■ **Task requirements**
Give only the number of lines in the data that contain the word "command".

┌─ Data section

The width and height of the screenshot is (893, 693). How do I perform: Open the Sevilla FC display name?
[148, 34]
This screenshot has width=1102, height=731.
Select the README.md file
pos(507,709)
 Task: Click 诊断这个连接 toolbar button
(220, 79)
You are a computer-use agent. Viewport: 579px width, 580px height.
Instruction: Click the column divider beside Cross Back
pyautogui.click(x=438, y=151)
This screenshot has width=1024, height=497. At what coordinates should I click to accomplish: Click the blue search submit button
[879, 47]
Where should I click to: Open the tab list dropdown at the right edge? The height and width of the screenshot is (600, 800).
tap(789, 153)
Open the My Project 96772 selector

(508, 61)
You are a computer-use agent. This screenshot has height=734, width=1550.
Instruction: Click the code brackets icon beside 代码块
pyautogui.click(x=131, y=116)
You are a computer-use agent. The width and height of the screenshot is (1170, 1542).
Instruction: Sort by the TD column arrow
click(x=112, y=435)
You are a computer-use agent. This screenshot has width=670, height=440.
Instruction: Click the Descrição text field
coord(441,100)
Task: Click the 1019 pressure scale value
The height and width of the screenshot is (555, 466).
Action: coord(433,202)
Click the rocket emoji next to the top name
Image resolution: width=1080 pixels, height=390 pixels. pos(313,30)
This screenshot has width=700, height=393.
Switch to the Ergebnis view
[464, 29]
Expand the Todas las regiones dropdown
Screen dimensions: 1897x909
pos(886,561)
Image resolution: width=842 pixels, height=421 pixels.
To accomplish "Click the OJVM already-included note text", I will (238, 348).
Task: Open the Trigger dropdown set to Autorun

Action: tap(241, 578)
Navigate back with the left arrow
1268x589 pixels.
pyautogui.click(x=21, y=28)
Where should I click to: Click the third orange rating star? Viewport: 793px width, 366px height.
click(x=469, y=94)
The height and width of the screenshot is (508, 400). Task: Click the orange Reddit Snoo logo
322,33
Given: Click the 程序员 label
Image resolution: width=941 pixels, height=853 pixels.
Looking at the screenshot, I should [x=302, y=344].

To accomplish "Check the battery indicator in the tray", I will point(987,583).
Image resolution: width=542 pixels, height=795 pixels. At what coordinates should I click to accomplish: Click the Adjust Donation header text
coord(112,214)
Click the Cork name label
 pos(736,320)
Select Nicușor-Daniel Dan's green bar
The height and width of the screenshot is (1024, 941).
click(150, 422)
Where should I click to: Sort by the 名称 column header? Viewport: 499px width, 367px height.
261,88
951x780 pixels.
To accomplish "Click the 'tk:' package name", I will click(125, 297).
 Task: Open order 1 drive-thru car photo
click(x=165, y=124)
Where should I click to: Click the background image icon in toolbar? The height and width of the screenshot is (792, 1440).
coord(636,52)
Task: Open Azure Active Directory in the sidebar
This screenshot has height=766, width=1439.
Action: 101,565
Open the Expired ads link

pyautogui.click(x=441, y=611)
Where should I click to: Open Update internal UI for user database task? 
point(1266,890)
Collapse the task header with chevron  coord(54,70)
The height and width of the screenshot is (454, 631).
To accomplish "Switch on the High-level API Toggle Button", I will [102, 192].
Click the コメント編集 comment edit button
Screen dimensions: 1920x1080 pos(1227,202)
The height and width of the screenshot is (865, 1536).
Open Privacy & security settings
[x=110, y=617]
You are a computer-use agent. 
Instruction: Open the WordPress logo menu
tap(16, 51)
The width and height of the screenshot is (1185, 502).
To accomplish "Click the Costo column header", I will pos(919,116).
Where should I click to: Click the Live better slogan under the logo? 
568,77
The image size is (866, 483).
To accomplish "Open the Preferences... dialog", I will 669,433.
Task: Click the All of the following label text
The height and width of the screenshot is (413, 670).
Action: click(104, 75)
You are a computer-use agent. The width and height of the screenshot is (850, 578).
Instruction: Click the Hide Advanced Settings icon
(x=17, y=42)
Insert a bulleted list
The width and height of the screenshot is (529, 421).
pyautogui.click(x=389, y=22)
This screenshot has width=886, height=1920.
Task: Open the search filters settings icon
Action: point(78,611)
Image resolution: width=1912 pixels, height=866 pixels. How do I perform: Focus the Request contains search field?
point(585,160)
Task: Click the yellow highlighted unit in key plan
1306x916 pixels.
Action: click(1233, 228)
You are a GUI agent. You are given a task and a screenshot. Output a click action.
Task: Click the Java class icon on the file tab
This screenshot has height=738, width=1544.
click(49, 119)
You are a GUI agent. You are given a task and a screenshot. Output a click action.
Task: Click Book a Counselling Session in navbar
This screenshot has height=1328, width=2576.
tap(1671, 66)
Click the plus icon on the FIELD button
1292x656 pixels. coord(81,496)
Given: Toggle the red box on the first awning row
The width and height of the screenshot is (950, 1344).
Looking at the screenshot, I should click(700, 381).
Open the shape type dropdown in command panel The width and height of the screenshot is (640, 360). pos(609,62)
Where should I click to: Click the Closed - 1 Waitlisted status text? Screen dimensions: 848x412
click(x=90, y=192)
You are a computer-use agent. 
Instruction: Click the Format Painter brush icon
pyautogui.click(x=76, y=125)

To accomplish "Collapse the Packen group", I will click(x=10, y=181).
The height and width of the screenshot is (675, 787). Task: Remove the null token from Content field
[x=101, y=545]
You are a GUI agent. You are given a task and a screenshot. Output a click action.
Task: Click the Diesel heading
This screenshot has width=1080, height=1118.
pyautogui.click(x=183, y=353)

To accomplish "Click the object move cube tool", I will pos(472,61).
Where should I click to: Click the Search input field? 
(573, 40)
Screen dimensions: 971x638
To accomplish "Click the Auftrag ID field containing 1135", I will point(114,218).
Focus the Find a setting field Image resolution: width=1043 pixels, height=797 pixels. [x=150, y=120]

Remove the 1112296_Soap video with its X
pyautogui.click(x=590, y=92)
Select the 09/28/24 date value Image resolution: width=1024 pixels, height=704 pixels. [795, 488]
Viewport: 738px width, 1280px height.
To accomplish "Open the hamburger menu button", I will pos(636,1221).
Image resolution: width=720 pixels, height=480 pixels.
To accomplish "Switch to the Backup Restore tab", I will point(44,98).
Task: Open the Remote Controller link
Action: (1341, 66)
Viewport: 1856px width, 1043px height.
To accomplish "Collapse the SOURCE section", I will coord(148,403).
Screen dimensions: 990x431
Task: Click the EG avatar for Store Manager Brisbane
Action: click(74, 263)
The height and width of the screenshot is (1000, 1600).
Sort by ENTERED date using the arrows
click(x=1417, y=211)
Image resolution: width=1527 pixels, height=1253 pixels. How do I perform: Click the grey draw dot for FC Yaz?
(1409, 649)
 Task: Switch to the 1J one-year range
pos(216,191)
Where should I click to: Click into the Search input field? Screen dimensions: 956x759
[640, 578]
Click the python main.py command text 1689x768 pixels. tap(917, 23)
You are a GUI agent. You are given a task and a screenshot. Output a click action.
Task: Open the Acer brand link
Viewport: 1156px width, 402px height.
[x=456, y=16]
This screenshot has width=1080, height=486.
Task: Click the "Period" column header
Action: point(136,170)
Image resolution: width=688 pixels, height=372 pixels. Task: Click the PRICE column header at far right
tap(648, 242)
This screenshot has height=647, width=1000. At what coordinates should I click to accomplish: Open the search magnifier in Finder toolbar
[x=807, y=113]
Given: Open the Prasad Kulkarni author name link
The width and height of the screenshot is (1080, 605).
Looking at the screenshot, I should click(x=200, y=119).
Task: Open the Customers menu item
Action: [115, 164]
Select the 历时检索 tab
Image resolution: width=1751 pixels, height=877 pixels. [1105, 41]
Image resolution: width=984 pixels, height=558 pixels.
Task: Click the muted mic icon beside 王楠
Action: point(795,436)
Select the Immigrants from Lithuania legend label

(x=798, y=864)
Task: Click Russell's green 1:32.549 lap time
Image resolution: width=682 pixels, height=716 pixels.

└─

■ **Task solution**
2